Autor: Andreas Kroier*
Die steigende Zahl an Cyberangriffen stellt Unternehmen vor immense Herausforderungen. Einen Ausweg bieten innovative Ansätze wie Echtzeit-Observability und KI-gestützte Sicherheitssysteme.
Die IT-Infrastruktur der deutschen Unternehmen steht unter Beschuss: Täglich gibt es rund 300.000 neue Schadprogrammvarianten und 78 bisher unbekannte Softwareschwachstellen, so der aktuelle BSI-Lagebericht. Ähnliches berichtet die Bitkom-Studie „Wirtschaftsschutz 2024“: 81 Prozent der Unternehmen waren von Cyberangriffen betroffen, die einen Gesamtschaden von mehr als 266 Milliarden Euro anrichteten.
Um diese Risiken zu vermeiden, benötigen Unternehmen Cyberresilienz. Gemeint ist damit die Fähigkeit einer Organisation, sich effektiv gegen Cyberbedrohungen zu schützen, auf Angriffe zu reagieren und den Betrieb auch bei Störungen oder Ausfällen aufrechtzuerhalten. Dieser Ansatz ist besonders in Branchen wie dem Finanzsektor wichtig.

#### Datensätze:
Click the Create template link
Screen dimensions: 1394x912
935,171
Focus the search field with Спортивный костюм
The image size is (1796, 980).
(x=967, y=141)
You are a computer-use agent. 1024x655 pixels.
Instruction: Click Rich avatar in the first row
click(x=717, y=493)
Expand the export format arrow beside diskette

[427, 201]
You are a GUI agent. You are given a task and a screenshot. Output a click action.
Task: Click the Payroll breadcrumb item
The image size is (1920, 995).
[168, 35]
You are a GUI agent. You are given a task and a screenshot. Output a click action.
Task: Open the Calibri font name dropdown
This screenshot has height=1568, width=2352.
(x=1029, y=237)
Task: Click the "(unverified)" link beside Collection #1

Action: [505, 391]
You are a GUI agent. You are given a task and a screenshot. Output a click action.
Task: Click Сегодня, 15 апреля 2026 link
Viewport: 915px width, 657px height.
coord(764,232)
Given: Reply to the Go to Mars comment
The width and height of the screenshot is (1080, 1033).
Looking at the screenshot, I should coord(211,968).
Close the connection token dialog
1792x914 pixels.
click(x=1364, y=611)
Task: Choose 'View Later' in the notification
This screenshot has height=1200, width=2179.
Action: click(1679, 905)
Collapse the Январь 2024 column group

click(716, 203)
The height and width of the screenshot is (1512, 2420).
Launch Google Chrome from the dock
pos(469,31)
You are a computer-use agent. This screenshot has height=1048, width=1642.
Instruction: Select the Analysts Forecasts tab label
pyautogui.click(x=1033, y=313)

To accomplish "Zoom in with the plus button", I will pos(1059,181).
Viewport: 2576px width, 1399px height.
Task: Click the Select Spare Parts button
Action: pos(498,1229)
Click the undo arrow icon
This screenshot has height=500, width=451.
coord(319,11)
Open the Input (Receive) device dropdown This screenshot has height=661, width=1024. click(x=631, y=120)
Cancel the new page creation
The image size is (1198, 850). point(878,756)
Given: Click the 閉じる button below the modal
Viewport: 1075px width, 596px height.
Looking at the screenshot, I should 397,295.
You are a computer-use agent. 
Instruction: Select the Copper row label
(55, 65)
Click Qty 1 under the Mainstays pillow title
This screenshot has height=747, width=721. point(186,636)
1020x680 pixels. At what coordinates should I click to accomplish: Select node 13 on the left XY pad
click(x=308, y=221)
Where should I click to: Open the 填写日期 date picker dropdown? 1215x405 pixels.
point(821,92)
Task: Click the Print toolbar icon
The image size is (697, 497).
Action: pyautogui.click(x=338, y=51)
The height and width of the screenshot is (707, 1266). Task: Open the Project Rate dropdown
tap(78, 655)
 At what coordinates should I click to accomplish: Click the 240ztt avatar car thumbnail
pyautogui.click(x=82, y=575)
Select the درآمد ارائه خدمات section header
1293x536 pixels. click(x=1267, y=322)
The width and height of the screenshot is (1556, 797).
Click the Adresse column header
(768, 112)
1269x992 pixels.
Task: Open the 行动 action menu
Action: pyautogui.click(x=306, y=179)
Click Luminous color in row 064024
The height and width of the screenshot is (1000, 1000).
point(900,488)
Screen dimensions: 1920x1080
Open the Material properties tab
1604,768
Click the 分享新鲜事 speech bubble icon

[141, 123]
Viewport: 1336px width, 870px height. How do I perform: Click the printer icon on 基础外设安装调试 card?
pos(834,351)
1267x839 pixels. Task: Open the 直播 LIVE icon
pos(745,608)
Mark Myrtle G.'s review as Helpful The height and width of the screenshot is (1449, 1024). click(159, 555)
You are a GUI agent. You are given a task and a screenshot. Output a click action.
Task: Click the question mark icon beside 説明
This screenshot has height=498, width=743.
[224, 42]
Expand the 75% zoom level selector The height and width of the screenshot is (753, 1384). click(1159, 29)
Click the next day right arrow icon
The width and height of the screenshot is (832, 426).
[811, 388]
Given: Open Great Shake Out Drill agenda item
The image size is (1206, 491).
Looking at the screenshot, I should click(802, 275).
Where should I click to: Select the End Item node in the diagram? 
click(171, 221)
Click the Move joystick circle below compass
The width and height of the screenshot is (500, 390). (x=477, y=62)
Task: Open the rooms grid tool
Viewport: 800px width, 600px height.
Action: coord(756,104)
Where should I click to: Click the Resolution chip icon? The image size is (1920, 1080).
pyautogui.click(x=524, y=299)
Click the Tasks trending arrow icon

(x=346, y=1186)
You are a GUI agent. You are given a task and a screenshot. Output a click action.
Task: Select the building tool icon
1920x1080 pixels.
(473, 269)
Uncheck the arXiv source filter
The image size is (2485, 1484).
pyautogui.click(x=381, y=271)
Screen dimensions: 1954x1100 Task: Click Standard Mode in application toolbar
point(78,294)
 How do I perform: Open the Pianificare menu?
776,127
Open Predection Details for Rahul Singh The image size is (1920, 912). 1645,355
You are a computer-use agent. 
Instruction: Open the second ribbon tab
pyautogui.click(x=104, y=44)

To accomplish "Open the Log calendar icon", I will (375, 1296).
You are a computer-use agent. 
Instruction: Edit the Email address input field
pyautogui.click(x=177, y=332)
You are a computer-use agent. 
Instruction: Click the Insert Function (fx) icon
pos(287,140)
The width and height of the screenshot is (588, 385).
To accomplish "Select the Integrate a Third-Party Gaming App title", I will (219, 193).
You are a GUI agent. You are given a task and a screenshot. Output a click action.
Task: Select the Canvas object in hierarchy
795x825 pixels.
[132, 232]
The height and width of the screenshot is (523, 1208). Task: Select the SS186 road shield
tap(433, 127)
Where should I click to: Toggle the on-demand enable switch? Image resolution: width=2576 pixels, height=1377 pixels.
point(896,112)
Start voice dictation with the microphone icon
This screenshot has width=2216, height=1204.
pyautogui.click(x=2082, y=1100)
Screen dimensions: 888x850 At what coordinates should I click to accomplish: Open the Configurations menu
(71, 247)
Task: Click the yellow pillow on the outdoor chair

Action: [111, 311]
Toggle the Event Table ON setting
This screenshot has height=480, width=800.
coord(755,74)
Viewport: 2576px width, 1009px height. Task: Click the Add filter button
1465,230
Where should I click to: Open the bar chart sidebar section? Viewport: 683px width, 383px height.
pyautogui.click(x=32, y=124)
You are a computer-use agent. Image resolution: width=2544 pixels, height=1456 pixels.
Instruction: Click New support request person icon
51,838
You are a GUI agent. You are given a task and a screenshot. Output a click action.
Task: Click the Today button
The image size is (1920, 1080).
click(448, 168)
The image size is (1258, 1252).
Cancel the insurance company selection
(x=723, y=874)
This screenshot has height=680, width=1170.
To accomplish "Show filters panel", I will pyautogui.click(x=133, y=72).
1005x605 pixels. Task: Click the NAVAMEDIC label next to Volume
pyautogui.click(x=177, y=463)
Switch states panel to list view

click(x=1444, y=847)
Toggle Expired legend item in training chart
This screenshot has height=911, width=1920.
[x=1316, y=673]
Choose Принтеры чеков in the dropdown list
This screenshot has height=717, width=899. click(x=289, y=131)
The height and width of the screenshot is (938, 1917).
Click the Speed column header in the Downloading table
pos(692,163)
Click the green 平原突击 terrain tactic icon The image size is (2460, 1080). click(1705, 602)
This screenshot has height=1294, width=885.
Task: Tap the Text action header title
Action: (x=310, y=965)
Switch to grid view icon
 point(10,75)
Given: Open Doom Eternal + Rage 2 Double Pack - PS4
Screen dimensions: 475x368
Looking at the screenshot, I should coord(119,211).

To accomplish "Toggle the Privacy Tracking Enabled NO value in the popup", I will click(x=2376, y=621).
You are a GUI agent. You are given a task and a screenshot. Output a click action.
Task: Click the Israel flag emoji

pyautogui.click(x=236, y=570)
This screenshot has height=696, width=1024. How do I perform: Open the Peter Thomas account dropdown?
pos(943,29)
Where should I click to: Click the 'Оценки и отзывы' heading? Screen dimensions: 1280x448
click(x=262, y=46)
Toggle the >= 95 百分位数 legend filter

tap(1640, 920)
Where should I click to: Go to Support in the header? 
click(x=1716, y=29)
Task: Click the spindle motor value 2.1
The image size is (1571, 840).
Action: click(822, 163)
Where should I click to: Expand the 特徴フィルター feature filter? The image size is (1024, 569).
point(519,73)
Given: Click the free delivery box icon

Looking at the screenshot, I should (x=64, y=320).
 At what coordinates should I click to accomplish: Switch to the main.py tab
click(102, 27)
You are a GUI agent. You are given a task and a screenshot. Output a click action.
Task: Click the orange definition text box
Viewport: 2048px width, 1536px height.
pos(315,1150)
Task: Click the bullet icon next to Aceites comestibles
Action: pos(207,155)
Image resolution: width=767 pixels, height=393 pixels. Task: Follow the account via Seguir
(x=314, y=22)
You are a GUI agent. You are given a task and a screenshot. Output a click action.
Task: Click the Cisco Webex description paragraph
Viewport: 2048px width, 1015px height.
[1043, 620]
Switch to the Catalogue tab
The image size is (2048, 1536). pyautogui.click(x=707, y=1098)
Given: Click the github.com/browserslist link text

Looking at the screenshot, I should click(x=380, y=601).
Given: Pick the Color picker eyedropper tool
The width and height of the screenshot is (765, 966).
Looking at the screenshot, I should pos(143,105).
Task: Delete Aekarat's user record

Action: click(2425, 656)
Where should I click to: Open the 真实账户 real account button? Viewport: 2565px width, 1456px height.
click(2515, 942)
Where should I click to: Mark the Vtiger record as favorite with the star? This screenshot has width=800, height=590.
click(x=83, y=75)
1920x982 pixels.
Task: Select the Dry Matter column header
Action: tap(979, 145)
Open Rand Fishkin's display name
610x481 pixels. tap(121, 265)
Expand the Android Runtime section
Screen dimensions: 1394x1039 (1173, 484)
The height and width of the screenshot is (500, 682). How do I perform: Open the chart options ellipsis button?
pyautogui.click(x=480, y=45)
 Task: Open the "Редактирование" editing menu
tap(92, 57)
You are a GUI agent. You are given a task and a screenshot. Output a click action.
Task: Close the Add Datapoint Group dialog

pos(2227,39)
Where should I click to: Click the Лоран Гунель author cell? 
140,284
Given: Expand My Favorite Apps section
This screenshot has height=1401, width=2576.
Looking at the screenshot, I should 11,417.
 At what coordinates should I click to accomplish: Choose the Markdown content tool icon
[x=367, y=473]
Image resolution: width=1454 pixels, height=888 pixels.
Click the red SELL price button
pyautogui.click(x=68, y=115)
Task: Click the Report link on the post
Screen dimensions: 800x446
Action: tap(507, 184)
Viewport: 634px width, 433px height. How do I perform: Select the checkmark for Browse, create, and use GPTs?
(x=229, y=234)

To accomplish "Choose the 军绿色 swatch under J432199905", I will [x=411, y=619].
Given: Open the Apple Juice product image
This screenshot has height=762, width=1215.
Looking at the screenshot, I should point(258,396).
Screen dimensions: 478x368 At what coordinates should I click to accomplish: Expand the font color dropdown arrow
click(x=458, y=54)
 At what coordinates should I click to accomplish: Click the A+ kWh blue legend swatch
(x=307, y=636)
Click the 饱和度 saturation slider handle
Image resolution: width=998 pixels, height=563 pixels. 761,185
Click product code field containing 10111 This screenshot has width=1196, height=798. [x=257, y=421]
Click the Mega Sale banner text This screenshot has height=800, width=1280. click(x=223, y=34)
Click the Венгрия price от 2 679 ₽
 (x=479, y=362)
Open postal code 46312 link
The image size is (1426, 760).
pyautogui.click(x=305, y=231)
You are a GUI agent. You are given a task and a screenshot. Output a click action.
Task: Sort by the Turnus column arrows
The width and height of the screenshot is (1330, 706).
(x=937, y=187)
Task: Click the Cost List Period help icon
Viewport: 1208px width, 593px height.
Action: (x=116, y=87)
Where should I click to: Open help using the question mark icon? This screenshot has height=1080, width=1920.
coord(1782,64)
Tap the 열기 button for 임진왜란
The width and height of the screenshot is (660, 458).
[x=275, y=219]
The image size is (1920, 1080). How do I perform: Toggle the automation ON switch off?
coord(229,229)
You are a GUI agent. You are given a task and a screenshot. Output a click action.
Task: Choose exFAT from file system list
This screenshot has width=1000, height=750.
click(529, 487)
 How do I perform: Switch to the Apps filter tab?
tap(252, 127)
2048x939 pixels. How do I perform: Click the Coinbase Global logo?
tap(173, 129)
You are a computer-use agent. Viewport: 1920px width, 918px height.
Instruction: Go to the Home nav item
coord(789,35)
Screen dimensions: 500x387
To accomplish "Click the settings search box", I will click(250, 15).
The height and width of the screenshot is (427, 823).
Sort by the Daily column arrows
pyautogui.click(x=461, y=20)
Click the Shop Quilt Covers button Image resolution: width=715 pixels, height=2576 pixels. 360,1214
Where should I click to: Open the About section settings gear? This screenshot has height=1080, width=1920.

#### Aufgabenstellung:
Nenne bitte alle Fähigkeiten, die der Text über Cyberangriffe als Bestandteile der Cyberresilienz einer Organisation aufzählt. Stütze dich allein auf den Text über Cyberangriffe.

#### Ergebnis:
- sich effektiv gegen Cyberbedrohungen schützen
- auf Angriffe reagieren
- den Betrieb auch bei Störungen oder Ausfällen aufrechterhalten